Return these lines word for word, beginning at the line that contains "Select the Camadas tab" and continuing through the end of the lines. Leave the pictures out of your answer.

++++ RECORD SET ++++

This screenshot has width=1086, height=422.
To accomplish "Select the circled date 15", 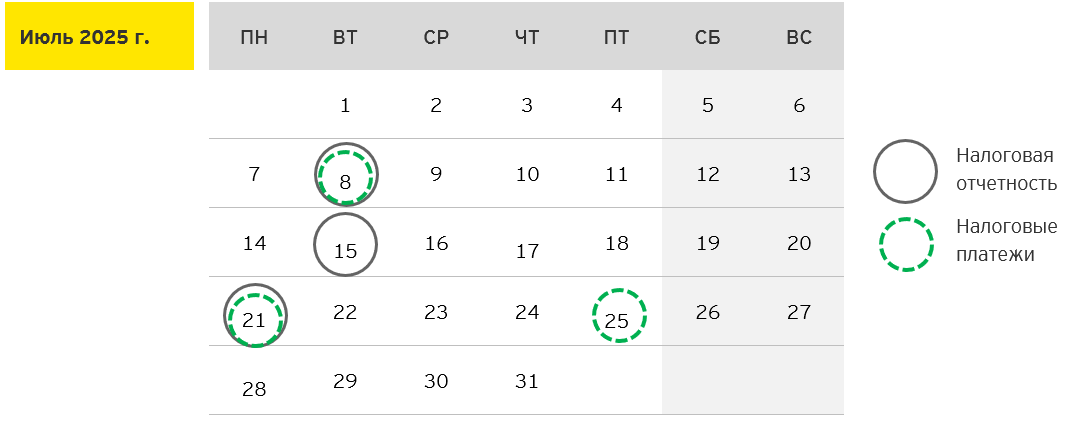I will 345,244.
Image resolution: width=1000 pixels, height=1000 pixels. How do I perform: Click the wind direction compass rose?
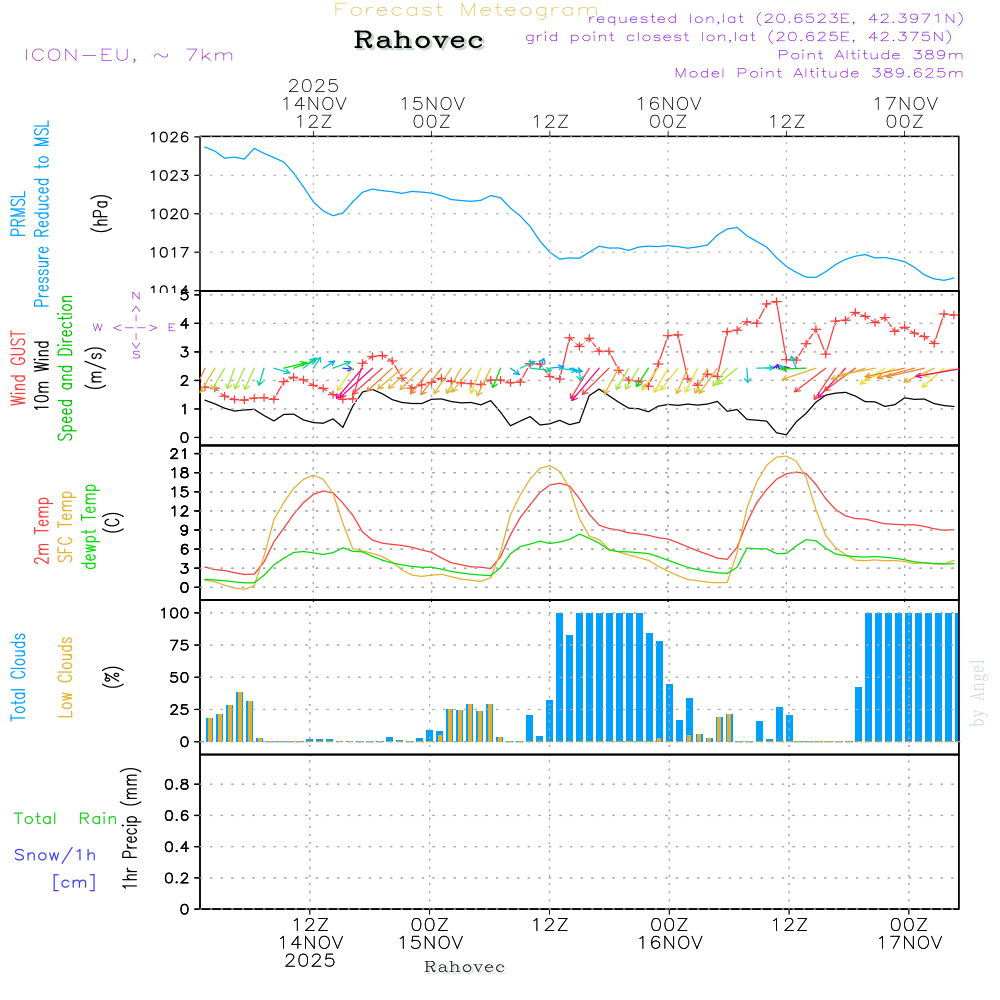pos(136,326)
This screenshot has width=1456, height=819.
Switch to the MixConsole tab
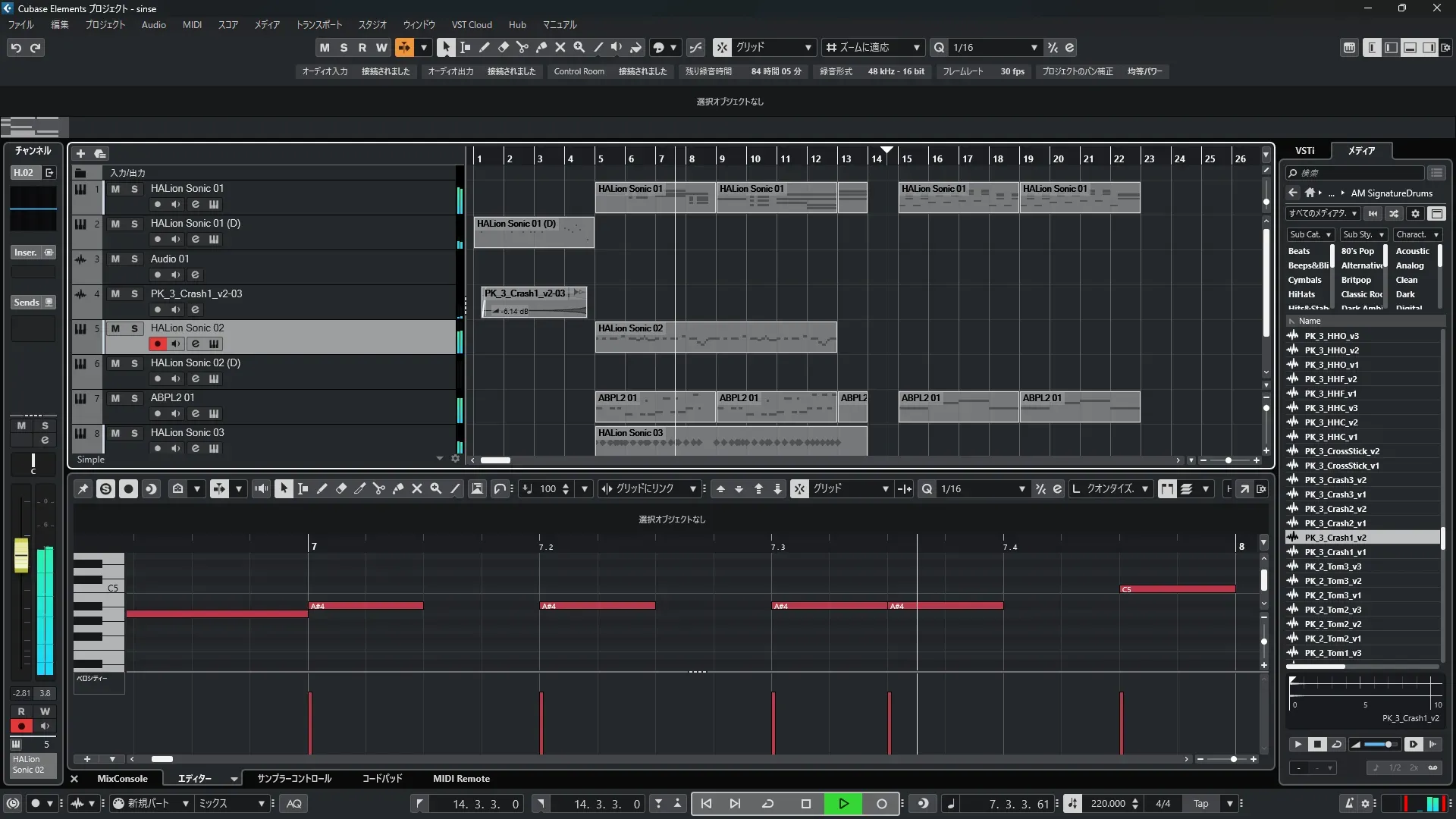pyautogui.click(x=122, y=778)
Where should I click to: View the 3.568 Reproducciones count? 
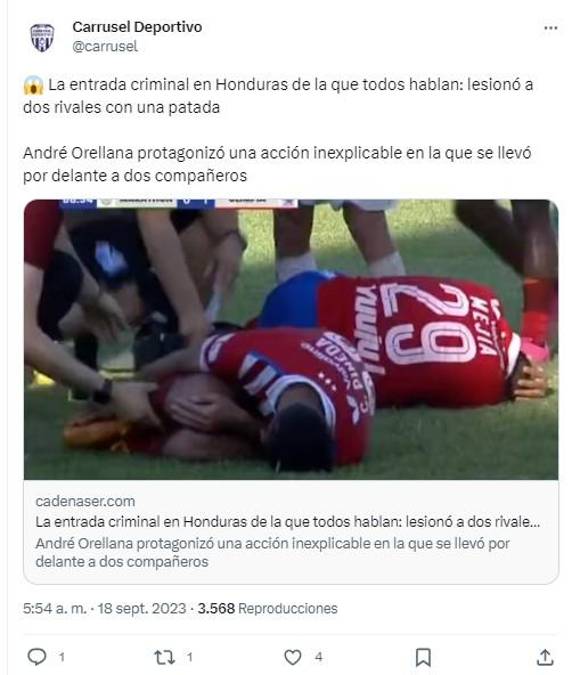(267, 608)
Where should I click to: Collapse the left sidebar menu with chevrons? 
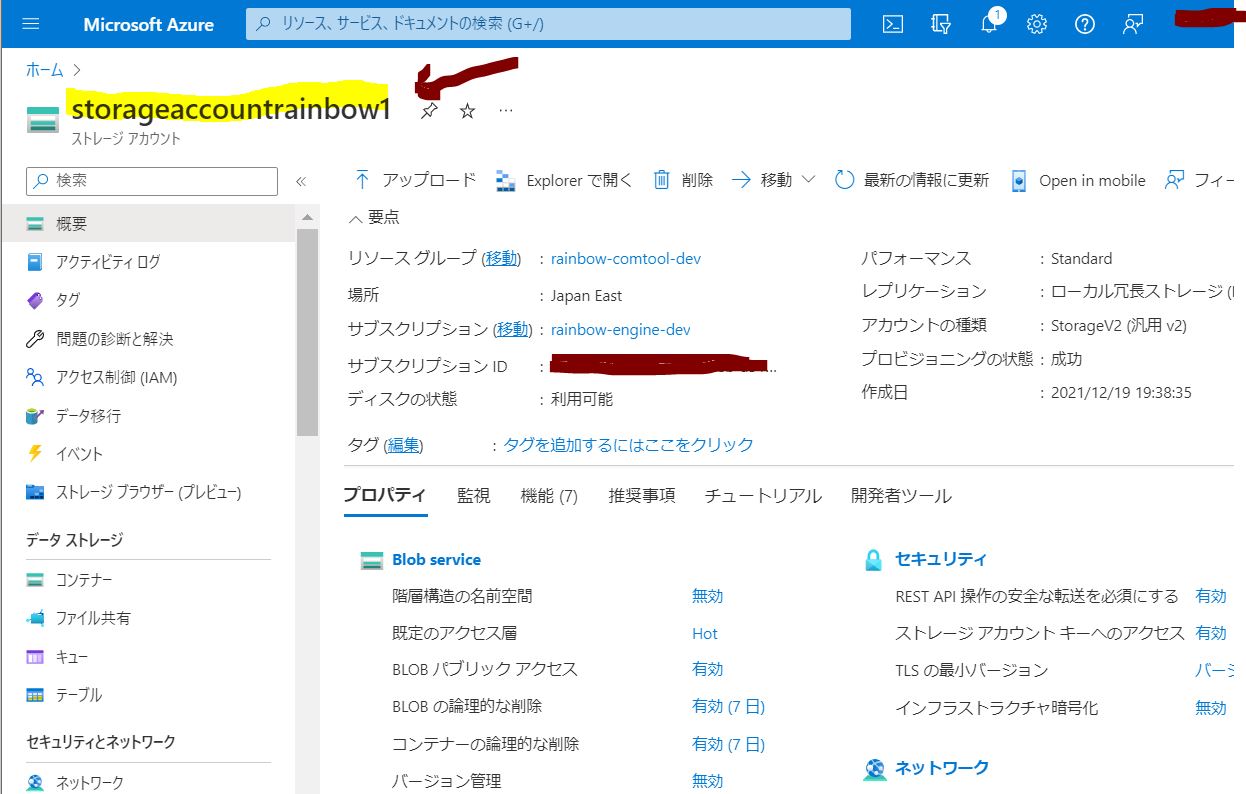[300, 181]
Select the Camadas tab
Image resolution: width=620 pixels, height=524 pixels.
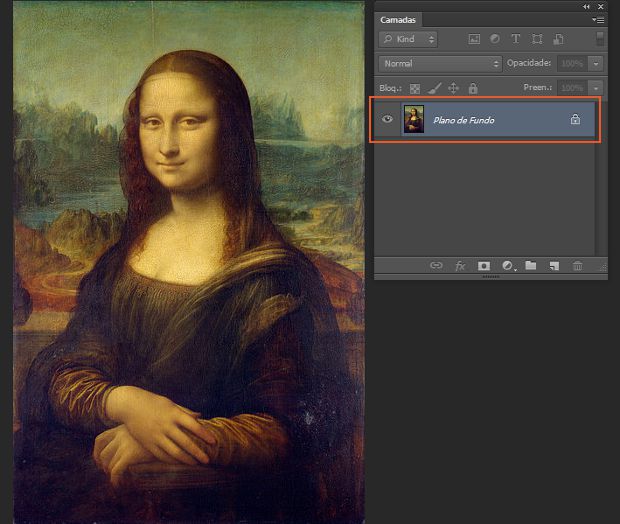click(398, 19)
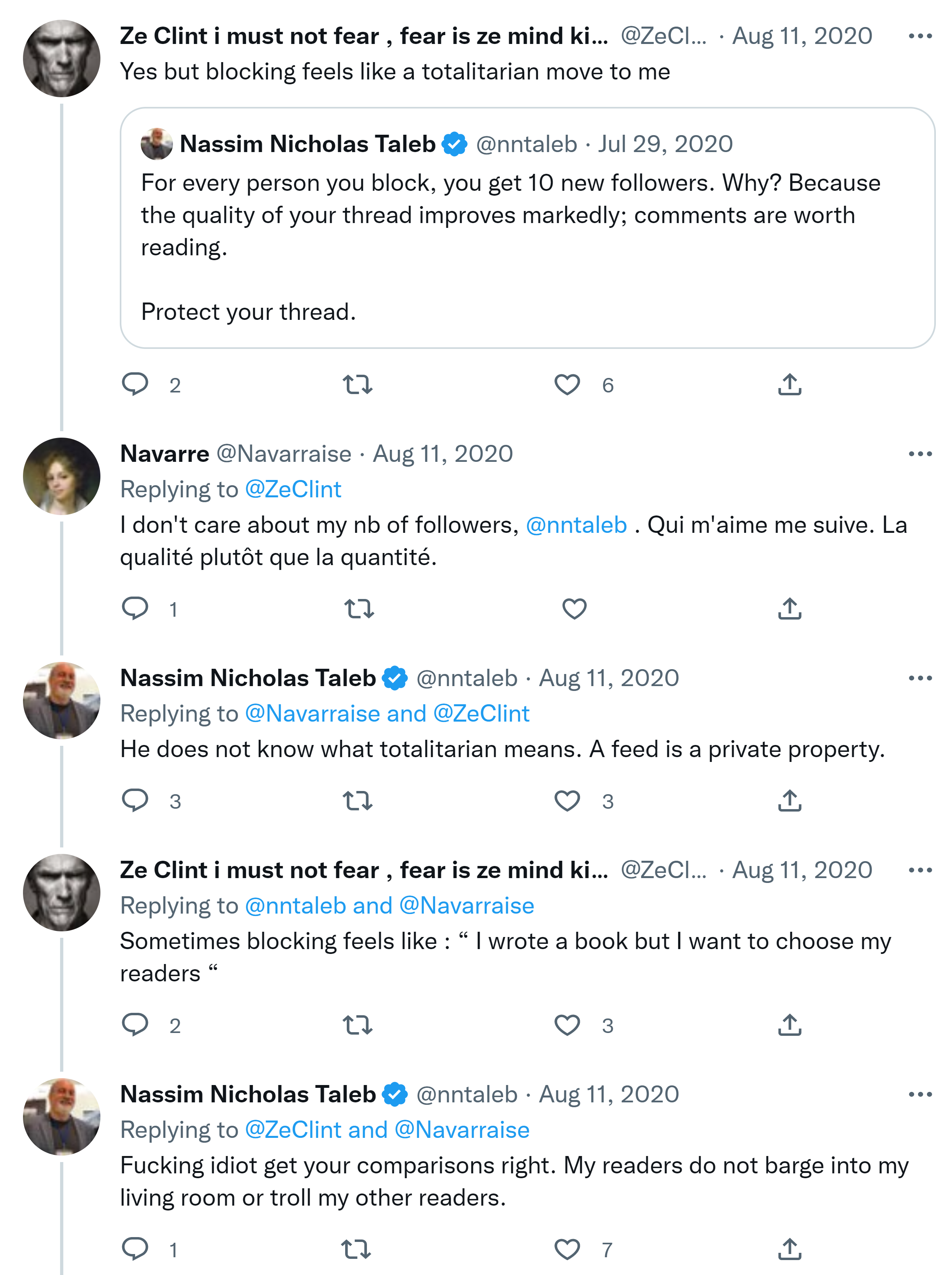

++++

WRITTEN ANSWER:
Select the Camadas tab
Image resolution: width=620 pixels, height=524 pixels.
click(398, 19)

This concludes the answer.